The Renaissance, as well as the travels of explorers and expanded trade, gave rise to new aromas and increased the demand
for knowledge. As people migrated across Europe, they spread knowledge about the benefits of their native herbs. Many of the royalty at that
time wore perfumes consistent with their moods.
By the end of the 18th century, the use of oils declined with the advent of synthetic drugs although at that point they were
used mostly for the pleasure of the scent. By the beginning of the 20th century, the value of essential oils came to the fore once more when
two French doctors, René Gattefosse and Jean Valnet, discovered their healing properties for both physical and mental disorders - validating
many of the findings of the ancients.
In the 1960s, Marguerite Maury developed personal fragrance complexes specifically for individual patients, thus creating
the science of aromatherapy. She set up the first aromatherapy clinics in Europe. In the
"me" decade of the 1980s, stress was handled with overindulgence, psychotherapy and aerobics. In the 1990s, relief is sought in yoga, organic
food, holistic therapies and, above all, aromatherapy.

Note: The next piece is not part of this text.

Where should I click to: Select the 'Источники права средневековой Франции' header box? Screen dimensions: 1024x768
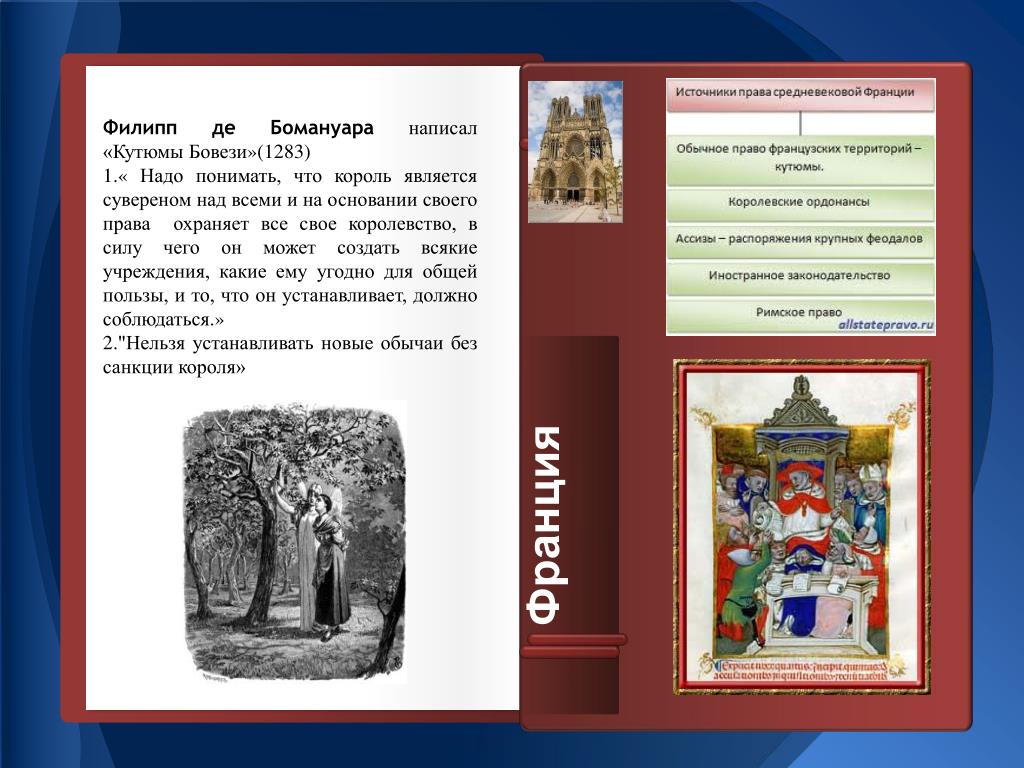point(800,93)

Today, aromatherapy is used increasingly to help individuals cope with the stresses of millennial life, as a response to:
- interest in alternative forms of medicine and mood-altering properties;
- awareness of therapeutic benefits, leading to frequent use;
- desire for stress relief/wellness;
- satisfaction with/multiple benefits (smells good/good for you);
- continued desire for natural products.